In three-dimensional tic tac toe there are $49$ cases to consider ($S=3$). Yeaahhh. Clearly, you can’t hardcode each individual configuration in an if like you could with $3\times 3$. Perhaps you could store winning lines in a condensed format, like [3,14,25] where each number corresponds to a cell in the grid, but that would be tedious and again, inelegant. And what if you wanted to expand your game to support $4\times 4\times 4$? Abstracting out the idea of slices and writing a series of loops would probably be best. Unlike $3\times 3$, there’s enough repetition in 3D tic tac toe to warrant looping over the different types of lines.

Do you see where I’m going with this? For four-dimensional tic tac toe ($S=3$), you would need to check $272$ cases. There is no way you’re listing all those lines out. As far as scaling back and looking at the grid’s constituent layers and 3D slices goes, it’s a lot harder to program something you can’t visualize.

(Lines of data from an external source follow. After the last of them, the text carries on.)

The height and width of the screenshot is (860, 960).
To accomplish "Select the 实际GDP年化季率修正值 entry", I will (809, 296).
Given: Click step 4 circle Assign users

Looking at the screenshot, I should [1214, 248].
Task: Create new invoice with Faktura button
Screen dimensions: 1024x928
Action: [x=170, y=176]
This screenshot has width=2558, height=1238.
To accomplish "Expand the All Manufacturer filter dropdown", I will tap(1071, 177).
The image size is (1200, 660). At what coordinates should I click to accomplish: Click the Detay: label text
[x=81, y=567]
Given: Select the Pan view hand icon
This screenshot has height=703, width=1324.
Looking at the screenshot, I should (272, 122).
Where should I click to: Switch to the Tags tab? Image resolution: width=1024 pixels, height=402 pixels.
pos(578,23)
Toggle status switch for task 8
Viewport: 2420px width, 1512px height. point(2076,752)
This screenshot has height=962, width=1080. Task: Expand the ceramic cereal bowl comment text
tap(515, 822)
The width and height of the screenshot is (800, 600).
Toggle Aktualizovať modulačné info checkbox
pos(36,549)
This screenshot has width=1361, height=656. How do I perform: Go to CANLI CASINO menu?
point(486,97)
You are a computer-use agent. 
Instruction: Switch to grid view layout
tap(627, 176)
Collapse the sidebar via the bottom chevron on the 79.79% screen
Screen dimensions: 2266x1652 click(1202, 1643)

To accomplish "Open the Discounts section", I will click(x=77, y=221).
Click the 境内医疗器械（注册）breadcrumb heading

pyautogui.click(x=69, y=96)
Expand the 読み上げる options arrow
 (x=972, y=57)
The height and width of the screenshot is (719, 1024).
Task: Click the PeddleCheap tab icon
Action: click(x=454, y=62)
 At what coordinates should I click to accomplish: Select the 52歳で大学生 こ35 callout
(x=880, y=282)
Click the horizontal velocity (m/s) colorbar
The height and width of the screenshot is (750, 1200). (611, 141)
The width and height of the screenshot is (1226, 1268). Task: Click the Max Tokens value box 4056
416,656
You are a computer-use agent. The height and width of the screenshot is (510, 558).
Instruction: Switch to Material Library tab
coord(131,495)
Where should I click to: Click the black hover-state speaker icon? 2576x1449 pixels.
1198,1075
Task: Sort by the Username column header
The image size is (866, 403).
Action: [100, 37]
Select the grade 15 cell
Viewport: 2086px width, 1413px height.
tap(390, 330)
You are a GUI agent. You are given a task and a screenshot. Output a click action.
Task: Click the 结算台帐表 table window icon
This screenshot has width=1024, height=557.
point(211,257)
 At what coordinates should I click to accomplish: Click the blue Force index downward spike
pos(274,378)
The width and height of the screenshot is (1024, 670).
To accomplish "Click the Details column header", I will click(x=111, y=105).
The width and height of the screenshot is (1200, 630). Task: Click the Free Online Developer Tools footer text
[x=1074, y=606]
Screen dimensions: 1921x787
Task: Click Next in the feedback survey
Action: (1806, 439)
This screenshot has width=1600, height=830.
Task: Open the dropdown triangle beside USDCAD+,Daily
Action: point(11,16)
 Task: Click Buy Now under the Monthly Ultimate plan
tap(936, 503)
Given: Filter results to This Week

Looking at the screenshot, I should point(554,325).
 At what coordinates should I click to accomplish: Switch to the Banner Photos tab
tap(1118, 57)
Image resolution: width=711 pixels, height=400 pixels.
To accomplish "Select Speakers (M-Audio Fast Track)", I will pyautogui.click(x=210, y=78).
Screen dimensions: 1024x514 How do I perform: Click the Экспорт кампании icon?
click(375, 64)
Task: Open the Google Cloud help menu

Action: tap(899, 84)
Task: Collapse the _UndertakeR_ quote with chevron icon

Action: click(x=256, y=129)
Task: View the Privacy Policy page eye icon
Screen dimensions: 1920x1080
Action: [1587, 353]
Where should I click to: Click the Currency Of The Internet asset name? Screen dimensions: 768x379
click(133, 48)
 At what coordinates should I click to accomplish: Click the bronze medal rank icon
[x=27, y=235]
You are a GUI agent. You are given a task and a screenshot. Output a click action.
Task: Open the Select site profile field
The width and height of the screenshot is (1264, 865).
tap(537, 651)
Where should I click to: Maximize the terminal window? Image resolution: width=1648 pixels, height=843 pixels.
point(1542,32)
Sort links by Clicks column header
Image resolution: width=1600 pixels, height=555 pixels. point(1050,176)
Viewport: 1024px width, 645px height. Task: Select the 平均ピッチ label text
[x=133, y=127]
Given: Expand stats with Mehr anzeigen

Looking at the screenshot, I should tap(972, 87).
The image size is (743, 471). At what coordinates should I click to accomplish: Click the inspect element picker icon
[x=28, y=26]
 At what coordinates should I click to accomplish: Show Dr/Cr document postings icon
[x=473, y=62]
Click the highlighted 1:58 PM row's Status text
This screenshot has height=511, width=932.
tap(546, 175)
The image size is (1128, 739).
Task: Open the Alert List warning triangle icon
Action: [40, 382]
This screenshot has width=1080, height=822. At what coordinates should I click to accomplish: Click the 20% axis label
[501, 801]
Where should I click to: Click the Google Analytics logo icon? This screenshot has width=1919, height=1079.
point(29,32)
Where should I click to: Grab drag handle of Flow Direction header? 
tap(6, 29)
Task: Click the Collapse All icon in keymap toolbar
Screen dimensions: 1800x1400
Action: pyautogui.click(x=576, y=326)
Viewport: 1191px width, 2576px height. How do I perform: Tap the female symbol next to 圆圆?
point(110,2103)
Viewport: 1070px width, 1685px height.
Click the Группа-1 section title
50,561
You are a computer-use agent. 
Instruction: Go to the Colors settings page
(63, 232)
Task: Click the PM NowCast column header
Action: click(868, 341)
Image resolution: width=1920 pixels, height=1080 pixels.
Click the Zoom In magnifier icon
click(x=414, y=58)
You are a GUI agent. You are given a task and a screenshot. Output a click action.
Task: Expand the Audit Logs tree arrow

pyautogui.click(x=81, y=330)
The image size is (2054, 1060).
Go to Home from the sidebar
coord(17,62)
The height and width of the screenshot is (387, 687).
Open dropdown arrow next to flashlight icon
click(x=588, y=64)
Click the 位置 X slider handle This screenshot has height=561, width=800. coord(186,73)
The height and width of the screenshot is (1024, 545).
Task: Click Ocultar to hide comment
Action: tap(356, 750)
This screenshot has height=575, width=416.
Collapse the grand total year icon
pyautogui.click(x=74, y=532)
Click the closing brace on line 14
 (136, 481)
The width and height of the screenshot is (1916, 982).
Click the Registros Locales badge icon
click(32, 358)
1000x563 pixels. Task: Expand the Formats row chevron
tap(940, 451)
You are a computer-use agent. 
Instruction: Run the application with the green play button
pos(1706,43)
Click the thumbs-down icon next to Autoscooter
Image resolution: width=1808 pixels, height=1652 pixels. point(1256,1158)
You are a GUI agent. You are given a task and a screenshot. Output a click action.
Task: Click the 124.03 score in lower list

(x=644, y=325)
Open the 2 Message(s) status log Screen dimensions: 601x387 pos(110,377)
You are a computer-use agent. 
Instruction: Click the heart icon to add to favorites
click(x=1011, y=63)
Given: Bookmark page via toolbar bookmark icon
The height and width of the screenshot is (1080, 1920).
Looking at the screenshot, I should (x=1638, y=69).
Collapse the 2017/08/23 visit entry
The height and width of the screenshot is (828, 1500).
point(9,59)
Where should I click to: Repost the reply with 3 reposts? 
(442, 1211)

It’s easy to check for lines on the six faces of a cube (and the middle slices) because we can see them, but the analogy in four dimensions is that there are eight “surface” cubes on a tesseract. Finding those faces and looping over them is incredibly confusing. And don’t forget, you still have your 2D layers and 1D slivers like you did before! When you can’t point to the geometry you’re working with, it’s hard to reason about what your algorithm should even be checking for.


I spent a lot of time thinking about this problem back when I started playing 4D tic tac toe, and I knew that I wanted to find an algorithm that generalized to any size hypercube in any number of dimensions. The solution is based off the method we used to count the number of ways to win. That is to say, given the game grid as a whole, we pick and choose dimensions to hold constant in order to reduce the problem to a lower dimensional space.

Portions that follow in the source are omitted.